• **DIRECTIONS FOR THIS TASK**:
Repeat the records below line by line, exactly, finishing on the line that contains "You are a computer-use agent. Image".

[Pixel coordinate grounding data]
****************************************

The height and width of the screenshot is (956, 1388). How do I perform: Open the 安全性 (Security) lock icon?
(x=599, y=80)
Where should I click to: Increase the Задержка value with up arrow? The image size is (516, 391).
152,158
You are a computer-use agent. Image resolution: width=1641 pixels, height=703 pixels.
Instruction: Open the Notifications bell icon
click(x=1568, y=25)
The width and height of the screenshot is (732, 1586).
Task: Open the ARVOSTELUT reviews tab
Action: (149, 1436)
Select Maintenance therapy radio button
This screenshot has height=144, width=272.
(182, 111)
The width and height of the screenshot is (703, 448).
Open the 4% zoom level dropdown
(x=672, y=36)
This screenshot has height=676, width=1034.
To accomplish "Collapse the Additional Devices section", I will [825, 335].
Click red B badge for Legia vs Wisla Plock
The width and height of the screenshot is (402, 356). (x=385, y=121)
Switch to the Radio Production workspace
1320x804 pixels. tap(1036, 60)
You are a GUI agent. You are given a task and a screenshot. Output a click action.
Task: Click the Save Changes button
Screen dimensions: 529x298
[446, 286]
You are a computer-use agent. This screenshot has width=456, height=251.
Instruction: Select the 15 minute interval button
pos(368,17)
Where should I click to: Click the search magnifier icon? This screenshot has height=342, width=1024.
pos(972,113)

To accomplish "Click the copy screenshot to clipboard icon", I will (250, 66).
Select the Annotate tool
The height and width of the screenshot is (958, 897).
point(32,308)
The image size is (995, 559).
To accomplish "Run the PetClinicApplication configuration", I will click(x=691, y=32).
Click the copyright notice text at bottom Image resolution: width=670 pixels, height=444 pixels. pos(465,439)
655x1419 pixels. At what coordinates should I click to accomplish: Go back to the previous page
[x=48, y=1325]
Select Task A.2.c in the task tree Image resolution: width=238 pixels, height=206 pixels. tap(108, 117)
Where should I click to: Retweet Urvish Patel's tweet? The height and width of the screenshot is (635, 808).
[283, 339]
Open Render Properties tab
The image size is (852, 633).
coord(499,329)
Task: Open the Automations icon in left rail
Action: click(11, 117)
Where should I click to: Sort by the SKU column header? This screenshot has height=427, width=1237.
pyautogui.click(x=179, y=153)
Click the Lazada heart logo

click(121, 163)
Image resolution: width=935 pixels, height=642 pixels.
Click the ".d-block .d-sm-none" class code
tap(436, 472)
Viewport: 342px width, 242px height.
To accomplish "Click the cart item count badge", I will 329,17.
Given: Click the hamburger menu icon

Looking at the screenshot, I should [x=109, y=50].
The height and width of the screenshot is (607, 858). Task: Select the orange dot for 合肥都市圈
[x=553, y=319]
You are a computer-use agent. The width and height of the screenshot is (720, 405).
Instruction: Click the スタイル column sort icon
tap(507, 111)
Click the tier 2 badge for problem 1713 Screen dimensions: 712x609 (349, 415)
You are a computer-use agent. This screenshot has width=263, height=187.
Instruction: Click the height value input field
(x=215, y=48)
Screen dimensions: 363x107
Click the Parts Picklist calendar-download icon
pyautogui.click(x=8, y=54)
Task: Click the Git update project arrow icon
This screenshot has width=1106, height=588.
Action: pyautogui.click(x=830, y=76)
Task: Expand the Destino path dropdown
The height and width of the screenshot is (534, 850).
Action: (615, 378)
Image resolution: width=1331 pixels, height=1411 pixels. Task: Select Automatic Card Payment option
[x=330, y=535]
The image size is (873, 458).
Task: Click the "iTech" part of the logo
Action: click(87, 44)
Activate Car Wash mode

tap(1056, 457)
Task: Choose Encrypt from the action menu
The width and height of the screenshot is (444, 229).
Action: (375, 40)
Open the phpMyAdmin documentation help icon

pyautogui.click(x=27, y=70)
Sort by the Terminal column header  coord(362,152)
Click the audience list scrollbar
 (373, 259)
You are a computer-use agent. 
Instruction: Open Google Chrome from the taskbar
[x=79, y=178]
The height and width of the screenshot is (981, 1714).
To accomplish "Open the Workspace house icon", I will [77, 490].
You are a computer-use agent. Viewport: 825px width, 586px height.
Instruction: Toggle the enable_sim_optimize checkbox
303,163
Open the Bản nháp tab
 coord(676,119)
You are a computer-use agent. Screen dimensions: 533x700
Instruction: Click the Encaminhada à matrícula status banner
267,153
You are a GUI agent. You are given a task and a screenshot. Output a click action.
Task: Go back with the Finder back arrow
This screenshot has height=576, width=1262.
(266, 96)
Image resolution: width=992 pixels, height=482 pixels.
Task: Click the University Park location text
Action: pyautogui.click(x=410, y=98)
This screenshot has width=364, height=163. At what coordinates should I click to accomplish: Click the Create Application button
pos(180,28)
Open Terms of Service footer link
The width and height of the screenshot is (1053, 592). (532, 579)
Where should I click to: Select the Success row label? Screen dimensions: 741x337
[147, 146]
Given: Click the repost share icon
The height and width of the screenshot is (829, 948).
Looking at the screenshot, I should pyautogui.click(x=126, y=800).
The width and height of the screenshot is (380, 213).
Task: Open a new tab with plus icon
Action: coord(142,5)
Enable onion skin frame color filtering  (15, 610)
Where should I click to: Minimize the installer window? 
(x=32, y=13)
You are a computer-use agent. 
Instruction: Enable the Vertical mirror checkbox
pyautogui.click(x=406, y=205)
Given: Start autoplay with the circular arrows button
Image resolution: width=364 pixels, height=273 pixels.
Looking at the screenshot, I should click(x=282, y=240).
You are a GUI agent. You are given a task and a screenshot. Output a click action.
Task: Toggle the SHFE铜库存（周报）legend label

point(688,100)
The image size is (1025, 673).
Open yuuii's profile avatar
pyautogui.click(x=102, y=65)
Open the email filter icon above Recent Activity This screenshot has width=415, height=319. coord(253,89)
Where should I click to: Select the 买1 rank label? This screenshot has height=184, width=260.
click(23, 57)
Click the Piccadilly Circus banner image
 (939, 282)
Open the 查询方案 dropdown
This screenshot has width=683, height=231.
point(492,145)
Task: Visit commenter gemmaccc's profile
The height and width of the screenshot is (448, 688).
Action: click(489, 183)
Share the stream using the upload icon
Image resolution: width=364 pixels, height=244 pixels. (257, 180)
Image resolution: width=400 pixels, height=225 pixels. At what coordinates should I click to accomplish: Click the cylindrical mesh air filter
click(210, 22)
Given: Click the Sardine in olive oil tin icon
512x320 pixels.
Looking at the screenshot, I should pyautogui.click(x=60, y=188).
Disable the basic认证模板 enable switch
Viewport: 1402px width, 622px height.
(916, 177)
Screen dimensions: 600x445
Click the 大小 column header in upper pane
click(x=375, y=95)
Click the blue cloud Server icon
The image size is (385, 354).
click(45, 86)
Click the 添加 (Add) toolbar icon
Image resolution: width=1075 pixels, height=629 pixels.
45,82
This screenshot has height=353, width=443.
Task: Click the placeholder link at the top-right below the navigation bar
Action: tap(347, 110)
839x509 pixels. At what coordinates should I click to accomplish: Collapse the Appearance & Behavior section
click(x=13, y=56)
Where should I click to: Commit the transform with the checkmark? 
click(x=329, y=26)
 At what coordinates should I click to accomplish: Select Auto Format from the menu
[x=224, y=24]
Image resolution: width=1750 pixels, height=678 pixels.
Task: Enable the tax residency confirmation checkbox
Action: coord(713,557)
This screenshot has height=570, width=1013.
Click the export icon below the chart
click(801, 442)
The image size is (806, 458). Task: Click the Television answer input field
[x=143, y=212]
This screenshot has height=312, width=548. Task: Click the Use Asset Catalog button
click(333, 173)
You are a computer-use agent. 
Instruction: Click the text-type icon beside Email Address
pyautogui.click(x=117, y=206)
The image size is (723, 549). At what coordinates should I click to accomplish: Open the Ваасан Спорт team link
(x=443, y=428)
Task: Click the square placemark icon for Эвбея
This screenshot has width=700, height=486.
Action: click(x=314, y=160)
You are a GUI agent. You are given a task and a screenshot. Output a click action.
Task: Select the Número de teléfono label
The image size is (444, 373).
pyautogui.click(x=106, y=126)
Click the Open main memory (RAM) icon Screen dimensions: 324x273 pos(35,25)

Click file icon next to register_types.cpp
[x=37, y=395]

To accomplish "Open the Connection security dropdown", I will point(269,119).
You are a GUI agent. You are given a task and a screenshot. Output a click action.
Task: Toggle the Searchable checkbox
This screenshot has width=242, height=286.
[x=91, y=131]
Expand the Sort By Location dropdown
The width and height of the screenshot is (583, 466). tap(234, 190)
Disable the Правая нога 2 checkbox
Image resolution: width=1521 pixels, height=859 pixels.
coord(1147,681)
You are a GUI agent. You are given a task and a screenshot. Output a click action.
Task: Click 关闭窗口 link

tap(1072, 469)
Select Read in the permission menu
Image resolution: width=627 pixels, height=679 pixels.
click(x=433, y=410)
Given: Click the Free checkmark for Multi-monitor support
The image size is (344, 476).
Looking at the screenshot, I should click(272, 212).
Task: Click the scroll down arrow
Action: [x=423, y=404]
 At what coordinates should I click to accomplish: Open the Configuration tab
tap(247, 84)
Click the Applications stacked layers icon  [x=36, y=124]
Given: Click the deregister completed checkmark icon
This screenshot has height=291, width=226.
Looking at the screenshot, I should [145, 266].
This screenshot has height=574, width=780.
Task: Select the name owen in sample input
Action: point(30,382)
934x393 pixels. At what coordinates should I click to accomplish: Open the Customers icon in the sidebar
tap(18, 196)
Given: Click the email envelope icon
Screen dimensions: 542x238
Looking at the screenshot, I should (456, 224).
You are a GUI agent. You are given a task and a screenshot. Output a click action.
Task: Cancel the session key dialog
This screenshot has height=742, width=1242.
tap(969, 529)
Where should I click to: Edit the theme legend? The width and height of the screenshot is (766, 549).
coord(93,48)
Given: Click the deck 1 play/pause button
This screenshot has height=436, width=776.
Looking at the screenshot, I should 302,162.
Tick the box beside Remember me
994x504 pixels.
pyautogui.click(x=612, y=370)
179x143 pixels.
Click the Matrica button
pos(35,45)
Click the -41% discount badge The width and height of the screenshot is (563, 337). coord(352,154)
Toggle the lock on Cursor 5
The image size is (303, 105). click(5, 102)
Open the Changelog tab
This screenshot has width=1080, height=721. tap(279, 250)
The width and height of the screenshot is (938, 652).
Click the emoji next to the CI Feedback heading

****************************************

• **TASK RESPONSE**:
The height and width of the screenshot is (956, 1388). How do I perform: Open the 安全性 (Security) lock icon?
(x=599, y=80)
Where should I click to: Increase the Задержка value with up arrow? The image size is (516, 391).
152,158
You are a computer-use agent. Image resolution: width=1641 pixels, height=703 pixels.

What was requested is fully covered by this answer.